-- Start of Data lines --

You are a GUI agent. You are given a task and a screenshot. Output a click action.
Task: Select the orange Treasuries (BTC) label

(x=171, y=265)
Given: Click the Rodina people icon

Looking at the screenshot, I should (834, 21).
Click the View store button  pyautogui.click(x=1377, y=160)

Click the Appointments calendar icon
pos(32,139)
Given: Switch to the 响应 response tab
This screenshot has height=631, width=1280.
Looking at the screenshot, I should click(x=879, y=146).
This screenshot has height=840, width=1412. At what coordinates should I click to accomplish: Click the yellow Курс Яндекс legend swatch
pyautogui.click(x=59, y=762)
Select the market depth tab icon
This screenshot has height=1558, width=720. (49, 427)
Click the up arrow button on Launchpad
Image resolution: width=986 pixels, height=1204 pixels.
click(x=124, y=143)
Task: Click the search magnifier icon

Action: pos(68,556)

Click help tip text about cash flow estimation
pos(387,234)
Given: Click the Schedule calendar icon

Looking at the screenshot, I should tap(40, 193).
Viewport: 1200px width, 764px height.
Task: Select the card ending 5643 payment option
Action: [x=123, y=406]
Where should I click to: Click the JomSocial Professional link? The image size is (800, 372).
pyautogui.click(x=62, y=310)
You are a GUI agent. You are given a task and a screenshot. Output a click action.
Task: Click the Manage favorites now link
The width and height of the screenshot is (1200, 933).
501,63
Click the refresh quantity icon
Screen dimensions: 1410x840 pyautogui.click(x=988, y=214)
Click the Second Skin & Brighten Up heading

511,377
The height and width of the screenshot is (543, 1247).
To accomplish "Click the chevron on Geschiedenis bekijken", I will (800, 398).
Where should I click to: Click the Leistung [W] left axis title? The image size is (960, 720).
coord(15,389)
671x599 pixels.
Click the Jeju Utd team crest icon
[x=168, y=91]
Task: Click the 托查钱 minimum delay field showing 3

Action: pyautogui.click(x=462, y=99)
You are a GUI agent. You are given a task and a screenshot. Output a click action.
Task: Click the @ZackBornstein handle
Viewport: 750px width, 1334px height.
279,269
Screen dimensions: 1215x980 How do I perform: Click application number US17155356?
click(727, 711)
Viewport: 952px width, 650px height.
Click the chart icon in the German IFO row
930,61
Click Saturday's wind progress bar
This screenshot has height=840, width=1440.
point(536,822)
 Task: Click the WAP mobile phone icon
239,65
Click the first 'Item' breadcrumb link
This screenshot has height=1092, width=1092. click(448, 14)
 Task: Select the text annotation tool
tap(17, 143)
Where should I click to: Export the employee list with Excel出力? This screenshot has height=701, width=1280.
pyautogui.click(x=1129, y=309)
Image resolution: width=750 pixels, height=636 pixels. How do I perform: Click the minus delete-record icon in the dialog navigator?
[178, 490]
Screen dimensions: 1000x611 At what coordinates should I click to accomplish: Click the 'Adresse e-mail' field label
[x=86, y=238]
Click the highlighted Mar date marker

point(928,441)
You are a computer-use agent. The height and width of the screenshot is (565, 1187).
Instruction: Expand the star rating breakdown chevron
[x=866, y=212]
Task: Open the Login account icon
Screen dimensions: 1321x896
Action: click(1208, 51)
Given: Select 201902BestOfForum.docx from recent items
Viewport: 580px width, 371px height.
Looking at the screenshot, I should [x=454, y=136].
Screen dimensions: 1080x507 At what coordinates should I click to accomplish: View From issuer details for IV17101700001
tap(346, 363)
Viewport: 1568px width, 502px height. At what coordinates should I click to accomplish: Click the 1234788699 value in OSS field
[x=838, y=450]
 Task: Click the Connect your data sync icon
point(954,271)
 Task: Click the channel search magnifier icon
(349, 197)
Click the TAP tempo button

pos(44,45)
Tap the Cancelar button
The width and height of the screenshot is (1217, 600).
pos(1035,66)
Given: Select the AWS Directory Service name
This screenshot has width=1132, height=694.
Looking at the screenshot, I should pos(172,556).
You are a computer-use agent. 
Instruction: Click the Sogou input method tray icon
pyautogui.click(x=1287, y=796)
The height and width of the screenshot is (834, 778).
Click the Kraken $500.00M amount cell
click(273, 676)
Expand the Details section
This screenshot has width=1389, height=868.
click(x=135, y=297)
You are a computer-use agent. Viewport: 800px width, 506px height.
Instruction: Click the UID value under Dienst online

-- End of Data lines --

• [Your objective]:
Write out all of the items above line for line, with no changes to any word, number, or symbol.

• [Response below]:
You are a GUI agent. You are given a task and a screenshot. Output a click action.
Task: Select the orange Treasuries (BTC) label

(x=171, y=265)
Given: Click the Rodina people icon

Looking at the screenshot, I should (834, 21).
Click the View store button  pyautogui.click(x=1377, y=160)

Click the Appointments calendar icon
pos(32,139)
Given: Switch to the 响应 response tab
This screenshot has height=631, width=1280.
Looking at the screenshot, I should click(x=879, y=146).
This screenshot has height=840, width=1412. At what coordinates should I click to accomplish: Click the yellow Курс Яндекс legend swatch
pyautogui.click(x=59, y=762)
Select the market depth tab icon
This screenshot has height=1558, width=720. (49, 427)
Click the up arrow button on Launchpad
Image resolution: width=986 pixels, height=1204 pixels.
click(x=124, y=143)
Task: Click the search magnifier icon

Action: pos(68,556)

Click help tip text about cash flow estimation
pos(387,234)
Given: Click the Schedule calendar icon

Looking at the screenshot, I should tap(40, 193).
Viewport: 1200px width, 764px height.
Task: Select the card ending 5643 payment option
Action: [x=123, y=406]
Where should I click to: Click the JomSocial Professional link? The image size is (800, 372).
pyautogui.click(x=62, y=310)
You are a GUI agent. You are given a task and a screenshot. Output a click action.
Task: Click the Manage favorites now link
The width and height of the screenshot is (1200, 933).
501,63
Click the refresh quantity icon
Screen dimensions: 1410x840 pyautogui.click(x=988, y=214)
Click the Second Skin & Brighten Up heading

511,377
The height and width of the screenshot is (543, 1247).
To accomplish "Click the chevron on Geschiedenis bekijken", I will (800, 398).
Where should I click to: Click the Leistung [W] left axis title? The image size is (960, 720).
coord(15,389)
671x599 pixels.
Click the Jeju Utd team crest icon
[x=168, y=91]
Task: Click the 托查钱 minimum delay field showing 3

Action: pyautogui.click(x=462, y=99)
You are a GUI agent. You are given a task and a screenshot. Output a click action.
Task: Click the @ZackBornstein handle
Viewport: 750px width, 1334px height.
279,269
Screen dimensions: 1215x980 How do I perform: Click application number US17155356?
click(727, 711)
Viewport: 952px width, 650px height.
Click the chart icon in the German IFO row
930,61
Click Saturday's wind progress bar
This screenshot has height=840, width=1440.
point(536,822)
 Task: Click the WAP mobile phone icon
239,65
Click the first 'Item' breadcrumb link
This screenshot has height=1092, width=1092. click(448, 14)
 Task: Select the text annotation tool
tap(17, 143)
Where should I click to: Export the employee list with Excel出力? This screenshot has height=701, width=1280.
pyautogui.click(x=1129, y=309)
Image resolution: width=750 pixels, height=636 pixels. How do I perform: Click the minus delete-record icon in the dialog navigator?
[178, 490]
Screen dimensions: 1000x611 At what coordinates should I click to accomplish: Click the 'Adresse e-mail' field label
[x=86, y=238]
Click the highlighted Mar date marker

point(928,441)
You are a computer-use agent. The height and width of the screenshot is (565, 1187).
Instruction: Expand the star rating breakdown chevron
[x=866, y=212]
Task: Open the Login account icon
Screen dimensions: 1321x896
Action: click(1208, 51)
Given: Select 201902BestOfForum.docx from recent items
Viewport: 580px width, 371px height.
Looking at the screenshot, I should [x=454, y=136].
Screen dimensions: 1080x507 At what coordinates should I click to accomplish: View From issuer details for IV17101700001
tap(346, 363)
Viewport: 1568px width, 502px height. At what coordinates should I click to accomplish: Click the 1234788699 value in OSS field
[x=838, y=450]
 Task: Click the Connect your data sync icon
point(954,271)
 Task: Click the channel search magnifier icon
(349, 197)
Click the TAP tempo button

pos(44,45)
Tap the Cancelar button
The width and height of the screenshot is (1217, 600).
pos(1035,66)
Given: Select the AWS Directory Service name
This screenshot has width=1132, height=694.
Looking at the screenshot, I should pos(172,556).
You are a computer-use agent. 
Instruction: Click the Sogou input method tray icon
pyautogui.click(x=1287, y=796)
The height and width of the screenshot is (834, 778).
Click the Kraken $500.00M amount cell
click(273, 676)
Expand the Details section
This screenshot has width=1389, height=868.
click(x=135, y=297)
You are a computer-use agent. Viewport: 800px width, 506px height.
Instruction: Click the UID value under Dienst online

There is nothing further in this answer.